Google files appeal in France opposing an order to apply Right to be Forgotten globally
While Google shows off its latest developments at
the I/O event in California, there’s been another development in the ongoing
legal fallout from the 2014 Right to be Forgotten ruling in Europe. Today,
Google said that it has filed an appeal in France’s Supreme Administrative
Court, the Conseil d’Etat, in opposition to a new, expanded order from the
French data protection regulator (CNIL): the CNIL wants RTBF requests and
delistings to apply to searches globally, not just in domains viewed in a
person’s home country.
The announcement of the appeal was made originally
in an opinion piece penned by Kent Walker, Google’s global general counsel, and
published today in France’s LeMonde
newspaper, where he also revealed that Google now
reviewed almost 1.5 million webpages and delisted around 40% of them
across Europe. Google subsequently published an English version of Walker’s op-ed
on its own blog.
Google’s appeal comes on the heels of the
search giant getting fined $112,000 in March after the CNIL decided that the current RTBF implementation —
which removes links across all Google domains within the individual’s country
in the EU — was not strong enough, and that it should be applied globally.
“Only a measure that applies to app processing by
the search engine, with no distinction between the extensions used and the
geographical location of the Internet user making a search, is legally adequate
to meet the requirement for protection as ruled by the Court of Justice of the
European Union,” said the CNIL statement. The CJEU is the body that made the
original RTBF ruling.
Up to now, the main argument from Google and others
against RTBF requests is that they could be used to restrict the free flow of
information — something that Google has said it’s against on principle, but
more pointedly also could undermine the company’s wider business model.
But Google’s opposition to the CNIL’s
expanded requirement takes things a little further: from Walker’s and
Google’s point of view, complying with CNIL would be setting a bad precedent
for international law and how countries today set and follow their own national
laws that may differ from those of other countries.
“As a matter of both law and principle, we disagree
with this demand,” he writes. “We comply with the laws of the countries in
which we operate. But if French law applies globally, how long will it be until
other countries – perhaps less open and democratic – start demanding that their
laws regulating information likewise have global reach? This order could
lead to a global race to the bottom, harming access to information that is
perfectly lawful to view in one’s own country… We have received demands
from governments to remove content globally on various grounds — and we have
resisted, even if that has sometimes led to the blocking of our services.”
On one hand, it’s unsurprising to see Google
opposing CNIL in this case: as the French regulator has tried to widen the scope
of RTBF before, Google has appealed those past stages — and lost. Losing or winning a case in one country has a wider
legal precedent for Google, as it will apply across the whole of the EU.

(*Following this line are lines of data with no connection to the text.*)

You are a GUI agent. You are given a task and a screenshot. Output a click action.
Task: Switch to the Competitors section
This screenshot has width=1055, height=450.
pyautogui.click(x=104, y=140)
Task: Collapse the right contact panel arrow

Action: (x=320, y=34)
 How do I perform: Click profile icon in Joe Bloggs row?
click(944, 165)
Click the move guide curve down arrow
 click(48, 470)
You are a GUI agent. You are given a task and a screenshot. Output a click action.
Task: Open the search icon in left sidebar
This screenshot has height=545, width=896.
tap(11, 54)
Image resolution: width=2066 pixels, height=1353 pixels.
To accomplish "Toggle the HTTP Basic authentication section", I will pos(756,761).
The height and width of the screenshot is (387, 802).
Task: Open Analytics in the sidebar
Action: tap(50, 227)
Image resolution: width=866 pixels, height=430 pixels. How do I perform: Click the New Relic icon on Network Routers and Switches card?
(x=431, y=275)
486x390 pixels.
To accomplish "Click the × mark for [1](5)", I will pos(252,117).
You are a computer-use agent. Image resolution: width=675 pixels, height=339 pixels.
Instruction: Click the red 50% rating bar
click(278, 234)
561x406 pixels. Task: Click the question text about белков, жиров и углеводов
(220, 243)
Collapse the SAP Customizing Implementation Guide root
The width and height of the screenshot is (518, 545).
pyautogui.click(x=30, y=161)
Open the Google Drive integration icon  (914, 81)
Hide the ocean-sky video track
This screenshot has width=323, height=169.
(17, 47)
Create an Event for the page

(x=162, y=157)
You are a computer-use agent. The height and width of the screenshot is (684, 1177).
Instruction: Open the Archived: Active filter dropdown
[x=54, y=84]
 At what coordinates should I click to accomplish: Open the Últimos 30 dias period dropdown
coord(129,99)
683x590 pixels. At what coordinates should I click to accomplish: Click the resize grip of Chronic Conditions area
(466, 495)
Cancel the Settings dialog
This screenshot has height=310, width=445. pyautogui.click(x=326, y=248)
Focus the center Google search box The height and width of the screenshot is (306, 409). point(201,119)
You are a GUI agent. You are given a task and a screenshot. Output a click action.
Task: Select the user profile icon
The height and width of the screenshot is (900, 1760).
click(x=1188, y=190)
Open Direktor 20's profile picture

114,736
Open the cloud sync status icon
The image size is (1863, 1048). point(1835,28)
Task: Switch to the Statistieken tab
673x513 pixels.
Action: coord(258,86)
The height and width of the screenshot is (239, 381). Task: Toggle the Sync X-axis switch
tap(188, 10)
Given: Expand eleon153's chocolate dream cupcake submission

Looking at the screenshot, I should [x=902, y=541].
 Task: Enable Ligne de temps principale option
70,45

While there is definitely an argument to be made
about the sanctity of international law, the question will be whether it’s fair
to say that expanding RTBF globally is an accurate example of how this is being
violated.
For one thing, given how international and
borderless the Internet is, restricting where RTBF is being applied by
geography seems like an ineffectual way of addressing a person’s right to
privacy.
Similarly, it’s worth remembering that RTBF
delisting doesn’t remove pages from the Internet or search engine results
altogether. What they do is remove the ability to find those pages by searching
on the specific names of individuals that have requested the results to be removed.
The next step in the battle will see the French
court reviewing the case again in coming months.